=== What is expected ===
Write the records out again in full, word for word.
━━━ Data for review
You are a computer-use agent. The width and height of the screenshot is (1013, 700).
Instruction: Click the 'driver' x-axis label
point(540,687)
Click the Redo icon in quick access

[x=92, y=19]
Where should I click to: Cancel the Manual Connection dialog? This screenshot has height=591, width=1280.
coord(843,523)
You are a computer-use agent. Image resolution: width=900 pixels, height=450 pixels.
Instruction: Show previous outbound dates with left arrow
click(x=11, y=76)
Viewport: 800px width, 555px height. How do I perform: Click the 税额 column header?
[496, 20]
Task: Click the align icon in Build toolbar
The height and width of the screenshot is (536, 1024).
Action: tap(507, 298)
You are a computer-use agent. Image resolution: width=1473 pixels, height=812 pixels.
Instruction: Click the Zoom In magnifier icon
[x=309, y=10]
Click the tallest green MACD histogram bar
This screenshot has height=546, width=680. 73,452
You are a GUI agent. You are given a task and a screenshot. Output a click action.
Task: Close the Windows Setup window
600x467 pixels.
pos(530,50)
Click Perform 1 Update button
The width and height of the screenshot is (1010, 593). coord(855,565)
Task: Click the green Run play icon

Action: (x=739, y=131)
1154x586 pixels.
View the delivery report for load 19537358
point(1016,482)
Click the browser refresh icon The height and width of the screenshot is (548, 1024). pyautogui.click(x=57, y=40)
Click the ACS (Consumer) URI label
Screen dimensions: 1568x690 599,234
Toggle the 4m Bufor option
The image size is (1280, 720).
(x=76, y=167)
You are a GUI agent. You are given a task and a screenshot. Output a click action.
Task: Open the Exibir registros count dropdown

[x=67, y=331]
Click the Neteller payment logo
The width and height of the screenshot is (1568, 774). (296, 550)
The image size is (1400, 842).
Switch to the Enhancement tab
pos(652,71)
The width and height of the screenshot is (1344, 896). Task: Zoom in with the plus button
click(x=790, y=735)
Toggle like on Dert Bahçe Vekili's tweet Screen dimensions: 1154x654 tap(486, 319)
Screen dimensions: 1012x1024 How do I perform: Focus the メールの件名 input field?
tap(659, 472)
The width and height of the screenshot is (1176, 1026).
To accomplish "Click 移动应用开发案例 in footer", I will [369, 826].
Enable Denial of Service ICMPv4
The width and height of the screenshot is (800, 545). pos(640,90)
━━━━━━
=== Response to the task ===
You are a computer-use agent. The width and height of the screenshot is (1013, 700).
Instruction: Click the 'driver' x-axis label
point(540,687)
Click the Redo icon in quick access

[x=92, y=19]
Where should I click to: Cancel the Manual Connection dialog? This screenshot has height=591, width=1280.
coord(843,523)
You are a computer-use agent. Image resolution: width=900 pixels, height=450 pixels.
Instruction: Show previous outbound dates with left arrow
click(x=11, y=76)
Viewport: 800px width, 555px height. How do I perform: Click the 税额 column header?
[496, 20]
Task: Click the align icon in Build toolbar
The height and width of the screenshot is (536, 1024).
Action: tap(507, 298)
You are a computer-use agent. Image resolution: width=1473 pixels, height=812 pixels.
Instruction: Click the Zoom In magnifier icon
[x=309, y=10]
Click the tallest green MACD histogram bar
This screenshot has height=546, width=680. 73,452
You are a GUI agent. You are given a task and a screenshot. Output a click action.
Task: Close the Windows Setup window
600x467 pixels.
pos(530,50)
Click Perform 1 Update button
The width and height of the screenshot is (1010, 593). coord(855,565)
Task: Click the green Run play icon

Action: (x=739, y=131)
1154x586 pixels.
View the delivery report for load 19537358
point(1016,482)
Click the browser refresh icon The height and width of the screenshot is (548, 1024). pyautogui.click(x=57, y=40)
Click the ACS (Consumer) URI label
Screen dimensions: 1568x690 599,234
Toggle the 4m Bufor option
The image size is (1280, 720).
(x=76, y=167)
You are a GUI agent. You are given a task and a screenshot. Output a click action.
Task: Open the Exibir registros count dropdown

[x=67, y=331]
Click the Neteller payment logo
The width and height of the screenshot is (1568, 774). (296, 550)
The image size is (1400, 842).
Switch to the Enhancement tab
pos(652,71)
The width and height of the screenshot is (1344, 896). Task: Zoom in with the plus button
click(x=790, y=735)
Toggle like on Dert Bahçe Vekili's tweet Screen dimensions: 1154x654 tap(486, 319)
Screen dimensions: 1012x1024 How do I perform: Focus the メールの件名 input field?
tap(659, 472)
The width and height of the screenshot is (1176, 1026).
To accomplish "Click 移动应用开发案例 in footer", I will [369, 826].
Enable Denial of Service ICMPv4
The width and height of the screenshot is (800, 545). pos(640,90)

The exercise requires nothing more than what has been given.